映画監督・NPO法人SocialNetProjectMOVE理事長

会津芸者と会津の奥行 会津応援バスツアー紀行3

会津応援ツアー初日は、八重の桜ドラマ館→鶴ヶ城見学のあと、セミナーになり、夜の懇親会は30名ほどで、会津地域連携センターさんが手配してくれた、会津料理の「みよし屋」。そこで、喜多方出身という会津芸者の月乃さんの踊りと接待を受けた。
 
ちなみに、会津若松市にはいまも検番がある。総勢20名ほどの芸者さんが登録されているが、その大半は鳴り物を主とした高齢の方が多く、芸者と聞いて多くの人がイメージする舞を舞う、若い芸者さんは6名程度と聞いた。
 
震災後まもなく会津を二度目に訪ねたとき、東山温泉のひなびた宿に泊まった。そのとき、女将から、高度成長期、隆盛を極めた頃の会津の賑わいを聞いた。温泉と観光目当ての客の来訪もそうだが、米沢、新潟に通じる要衝にあって、人の行き来も頻繁だった時代のことだ。

 
毎晩のように、宴会があり、旅館に芸者を呼ぶお大尽も少なくなかったという。芸者さんの数も現在の比ではない。
 
もともと、関東から米沢、新潟に抜ける要衝にあり、人の往来が頻繁だった。宿場町としても栄え、かつ、物の中継地点としての問屋、いわゆる物流仲介センターとして商業の町でもあった。
 
何よりも、戦災を免れた結果、明治大正期の建造物が残った。それが、会津若松に京都に似た、歴史的な風情、町並み、そして、奥行きを残した。それを求めてくる観光客もいただろうし、仕事と遊びを兼ねてと会津を目指すお大尽もいたということだろう。

余談だが、明治新政府の要人の多くが、元芸者、娼婦を妻に迎えている。
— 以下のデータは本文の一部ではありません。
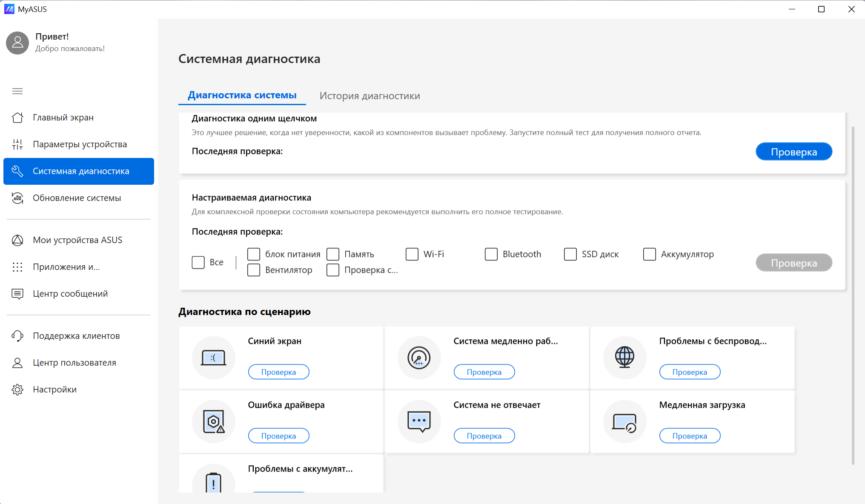865x504 pixels.
Task: Click the Настройки gear icon
Action: (17, 389)
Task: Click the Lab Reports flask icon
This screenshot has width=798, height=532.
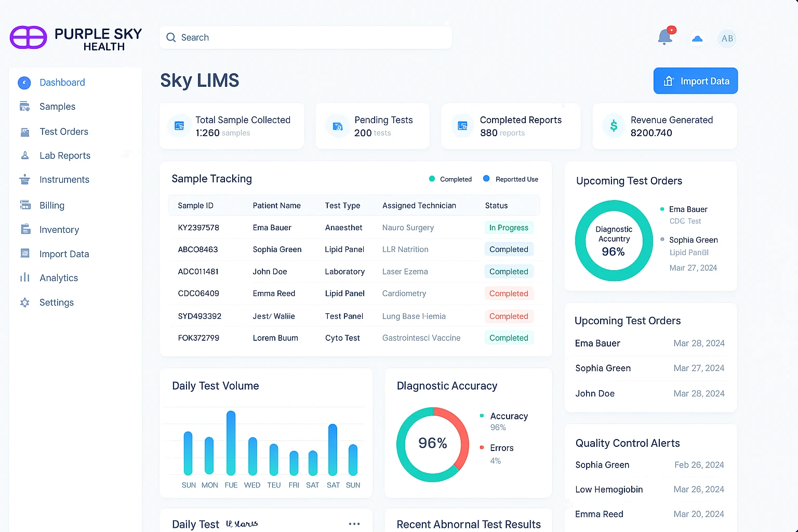Action: tap(24, 155)
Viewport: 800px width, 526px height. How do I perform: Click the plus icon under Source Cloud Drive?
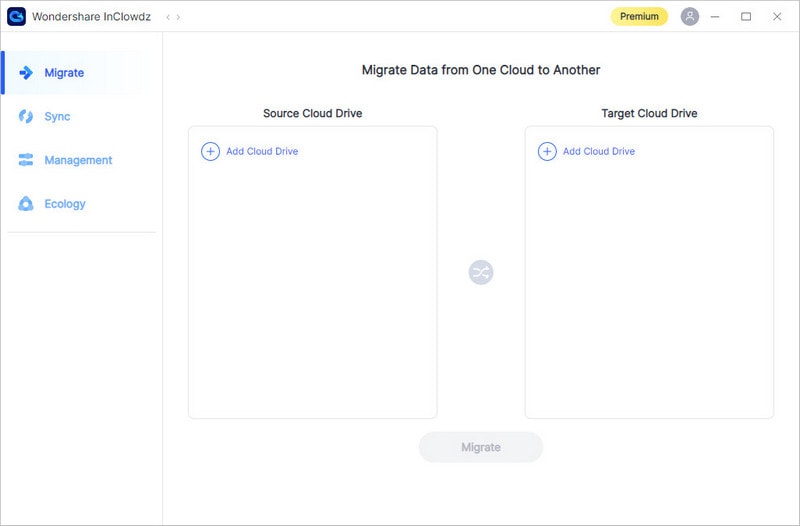point(210,151)

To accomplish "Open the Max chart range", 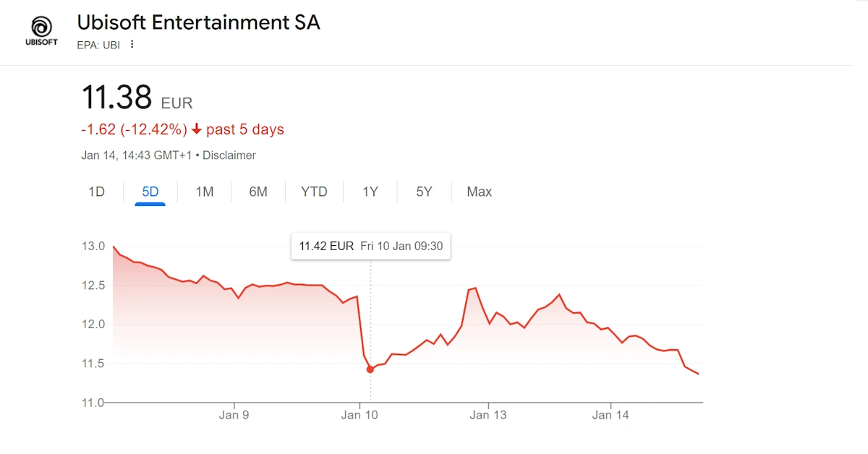I will pyautogui.click(x=479, y=192).
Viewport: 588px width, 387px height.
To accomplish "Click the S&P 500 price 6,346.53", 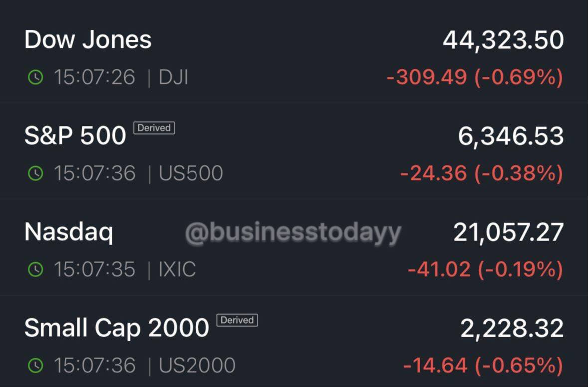I will tap(511, 136).
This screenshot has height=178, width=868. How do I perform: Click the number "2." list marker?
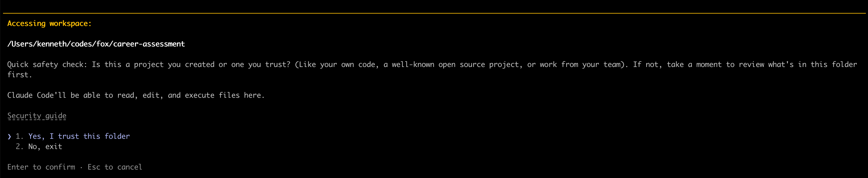[20, 147]
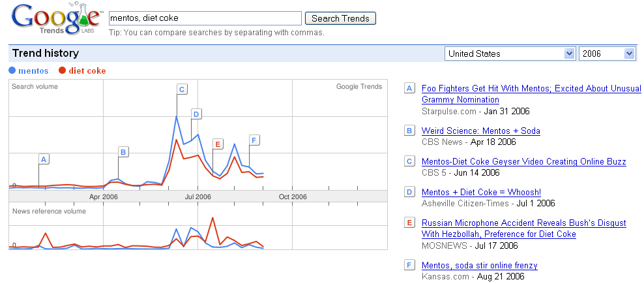Click the letter C icon in the news list
Image resolution: width=644 pixels, height=284 pixels.
(x=409, y=161)
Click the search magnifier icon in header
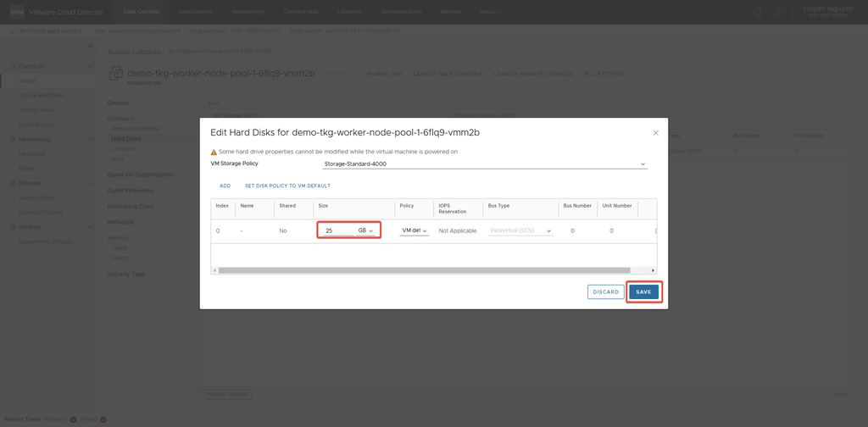This screenshot has height=427, width=868. 759,12
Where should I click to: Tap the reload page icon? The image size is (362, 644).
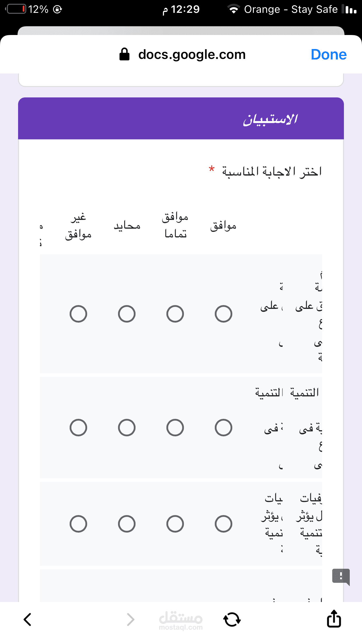click(232, 620)
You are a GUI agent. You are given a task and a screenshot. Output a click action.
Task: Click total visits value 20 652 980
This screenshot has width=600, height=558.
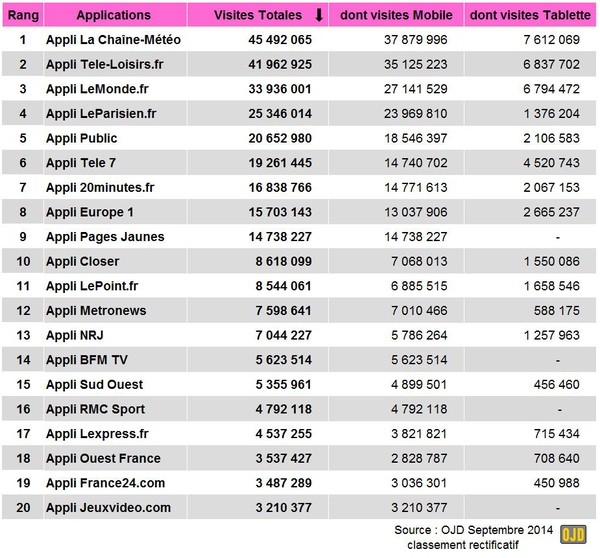(280, 138)
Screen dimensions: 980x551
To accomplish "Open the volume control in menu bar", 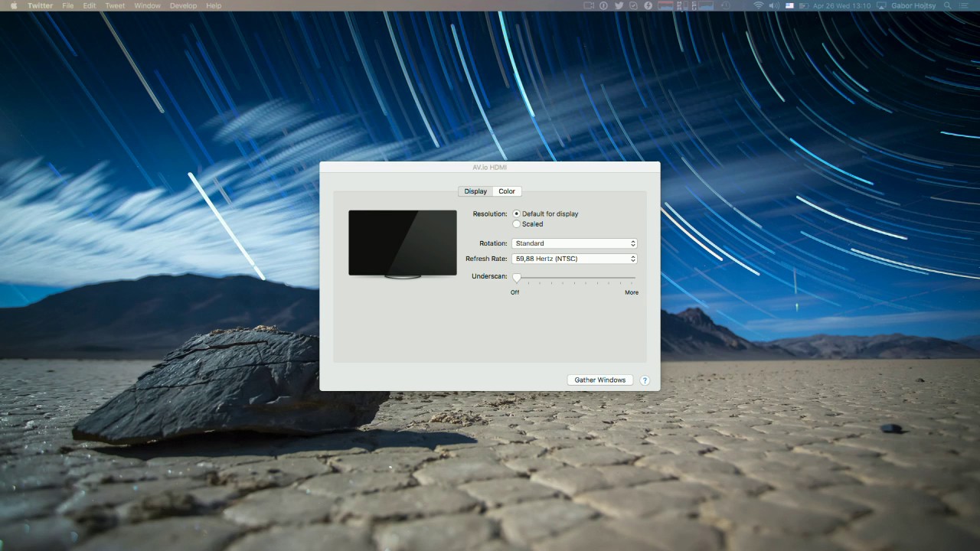I will click(774, 5).
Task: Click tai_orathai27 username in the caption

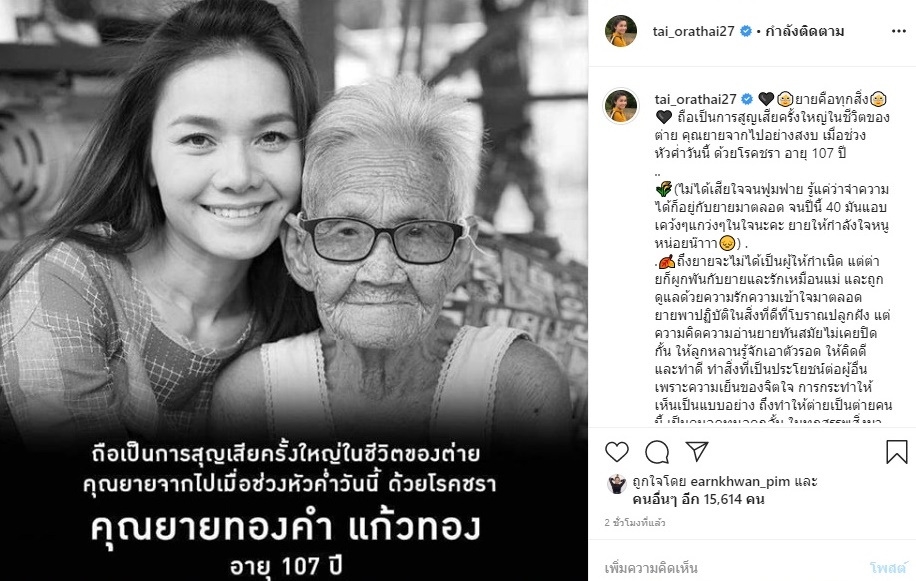Action: 695,99
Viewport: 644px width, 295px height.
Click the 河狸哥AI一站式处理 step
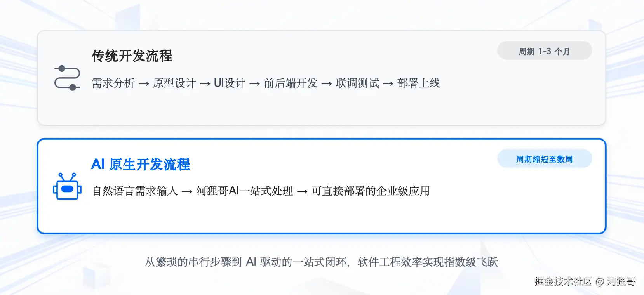coord(245,191)
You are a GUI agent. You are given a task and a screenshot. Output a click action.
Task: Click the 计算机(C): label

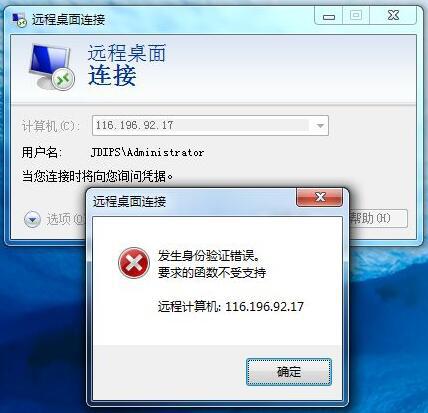(51, 126)
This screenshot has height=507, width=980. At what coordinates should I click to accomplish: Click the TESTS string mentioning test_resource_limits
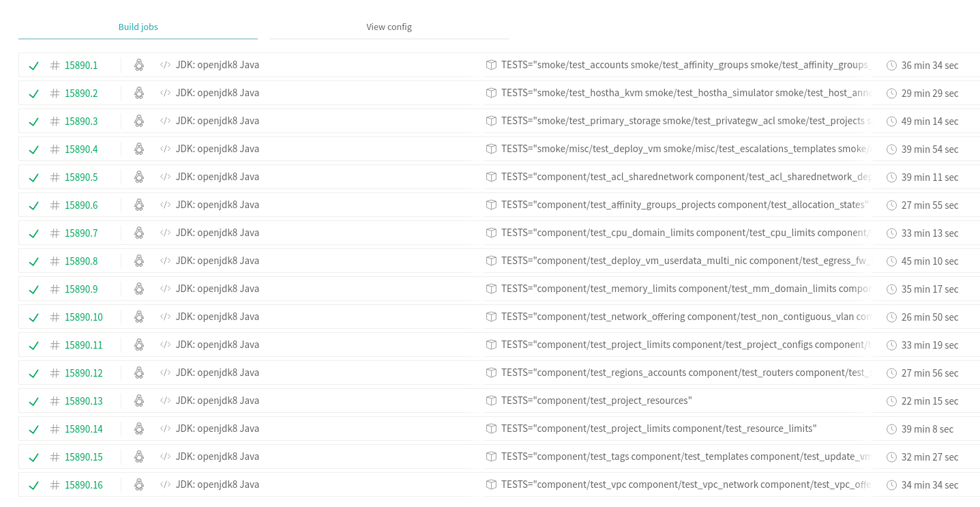coord(658,429)
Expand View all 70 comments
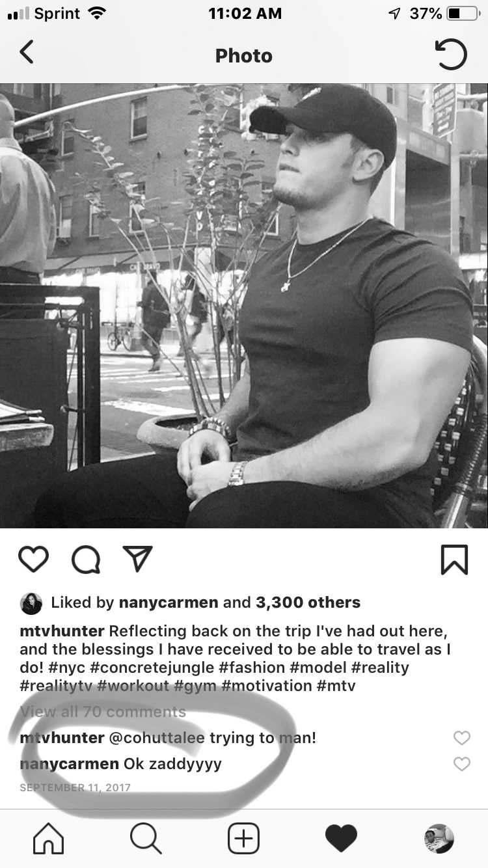 [103, 712]
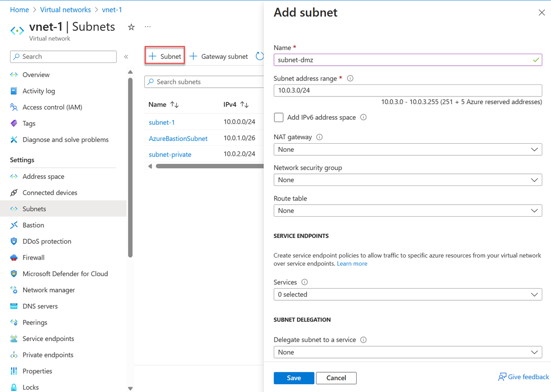Click the refresh icon in the subnets toolbar
This screenshot has width=551, height=392.
260,56
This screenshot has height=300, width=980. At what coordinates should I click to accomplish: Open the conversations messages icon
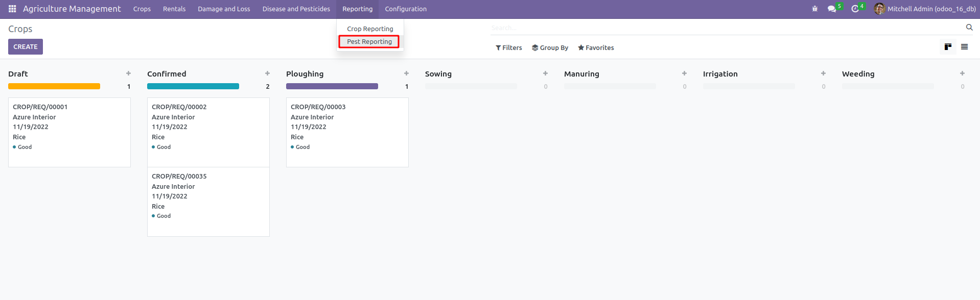(832, 9)
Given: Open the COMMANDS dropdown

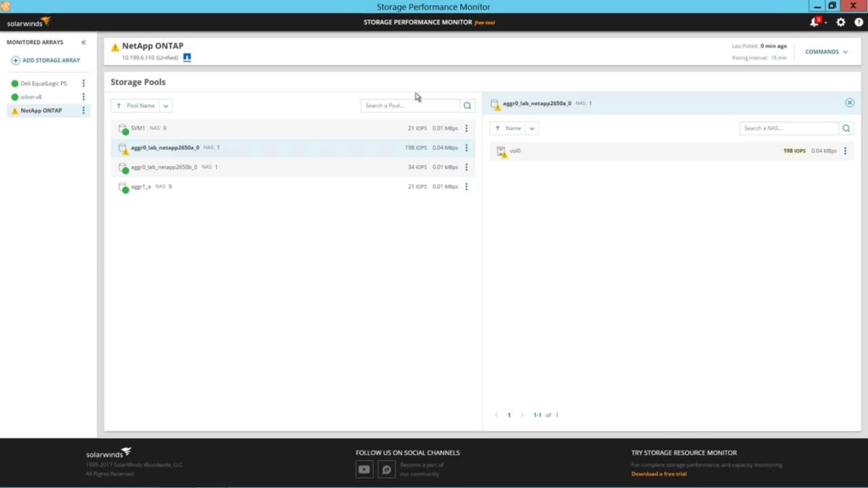Looking at the screenshot, I should [826, 51].
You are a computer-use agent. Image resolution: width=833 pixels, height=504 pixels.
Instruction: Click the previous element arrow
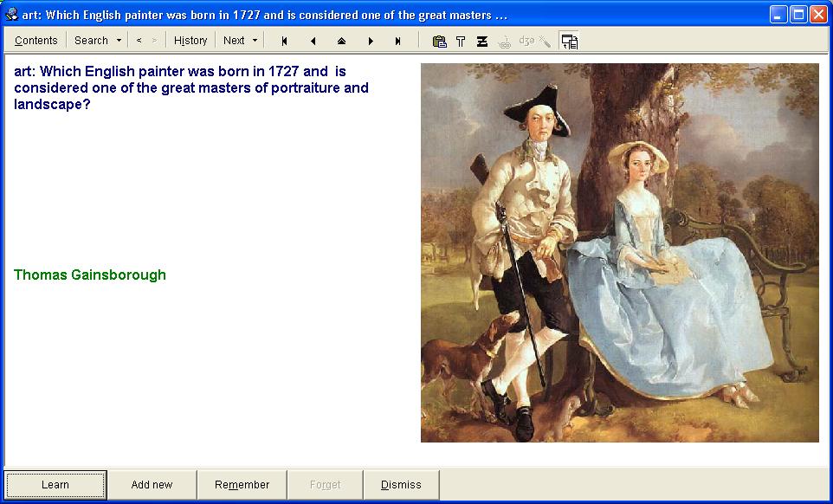[313, 41]

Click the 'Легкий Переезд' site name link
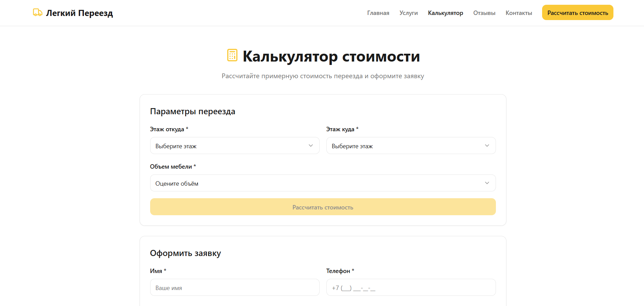(x=79, y=13)
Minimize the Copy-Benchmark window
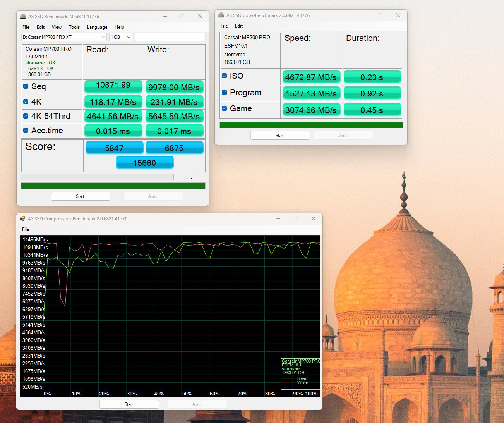 [x=363, y=15]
志士の時代からの縁というのもあるが、実は、これまでなかった外交官とのレセプションや外国政府要人とのパーティなどで、臆せず接することのできる女性が当時の日本人女性たちにほとんどいなかったためだ。
 
人前で意見を述べ、接客サービスをすることは武家や商家の女性にとって、はしたないことであり、恥だった。明治政府が海外留学を行う中で、女性に門戸を開いたのもそうした事情があった。だが、現実には全国でわずか5名。後に津田塾大学を創設する津田梅子や山川捨松ら、旧賊軍、旧幕臣の女性たちばかりだった。

明治初期の留学生は、実は旧幕臣や旧賊軍の子息子女が多かった。国に尽くすことで戊申戦争でかけられた汚名をそそぎ、家名を復権させる…その思いが強かったからだ。日本近代の底辺を、そうした人々が実は支えていた。
 
ちなみに、津田梅子は旧幕臣津田家の娘。山川捨松にいたっては、会津藩家老山川家の娘。8歳のときに会津戦争若松城に籠城し、飛び込む砲弾の火消役を大人の女性に交じってやっている。これが、後に、敵の将、西郷隆盛の従兄弟、後の陸軍大臣、参議・伯爵の大山巌の妻となる、大山捨松。中高大学をアメリカで過ごし、帰国子女の走り。晩年、日本赤十字の創設にかかわっている。山本八重との縁も深い女性だ。
 
会津には意外に知られていない人材がいる。維新前、会津…いや、いまの福島にあった教育の頑なな面とそれゆえに、より広がろうとする学習の意欲との両面があったことがうかがえる。なるほど…と思う。でなければ、自由民権運動があれほどに福島で勃興するはずはなかったのだ。
 
余談ついでに…月乃さんは、会津一と誉れのある芸者さんだそうだ。